Calculate the impedance (magnitude, phase angle) of a RLC series circuit (R = 1 k Ohm, C = 2 muF, L = 1 H) at frequency f= 2500 Hz.

Answer 1

Step-by-step explanation:

It is given that,

Resistance,
`R=1\ k\Omega=10^3\ \Omega`

Capacitance,
`C=2\ \mu F=2* 10^(-6)\ F`

Inductance, L = 1 H

Frequency, f = 2500 hz

We need to find the impedance of the circuit.
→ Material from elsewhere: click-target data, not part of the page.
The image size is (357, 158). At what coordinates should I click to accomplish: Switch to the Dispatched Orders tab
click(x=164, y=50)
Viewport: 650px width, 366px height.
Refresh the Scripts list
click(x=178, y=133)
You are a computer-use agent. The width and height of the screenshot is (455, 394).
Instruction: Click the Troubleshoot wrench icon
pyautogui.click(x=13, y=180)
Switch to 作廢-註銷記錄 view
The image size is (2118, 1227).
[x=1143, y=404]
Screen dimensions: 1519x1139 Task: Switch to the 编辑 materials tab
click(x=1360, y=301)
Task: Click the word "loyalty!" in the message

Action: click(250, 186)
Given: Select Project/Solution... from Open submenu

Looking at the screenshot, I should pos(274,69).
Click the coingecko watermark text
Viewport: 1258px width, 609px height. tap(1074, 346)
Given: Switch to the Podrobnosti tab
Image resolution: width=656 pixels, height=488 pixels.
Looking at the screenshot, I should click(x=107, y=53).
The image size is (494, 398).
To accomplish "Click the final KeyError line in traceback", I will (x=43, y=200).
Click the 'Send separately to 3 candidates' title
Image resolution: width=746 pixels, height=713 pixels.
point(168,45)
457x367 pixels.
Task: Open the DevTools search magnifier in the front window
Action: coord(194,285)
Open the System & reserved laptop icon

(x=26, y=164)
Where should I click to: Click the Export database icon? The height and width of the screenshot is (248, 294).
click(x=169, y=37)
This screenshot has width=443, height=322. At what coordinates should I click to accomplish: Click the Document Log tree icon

It is given by :

`Z=√(R^2+(X_L-X_C)^2)`

Where,
`X_L=2\pi fL` is inductive reactance

`X_C=(1)/(2\pi f C)` is capacitive reactance

`Z=\sqrt{R^2+(2\pi fL-(1)/(2\pi f C))^2}`

`Z=\sqrt{(10^3)^2+(2\pi * 2500* 1-(1)/(2\pi * 2500* 2* 10^(-6)))^(2)}`

Z = 15707.99 ohms

Phase angle is given by :

`\phi=tan^(-1)((X_L-X_C)/(R))`

`\phi=tan^(-1)((2\pi * 2500* 1-(1)/(2\pi * 2500* 2* 10^(-6)))/(10^3))`

`\phi=86.34`

Hence, this is the required solution.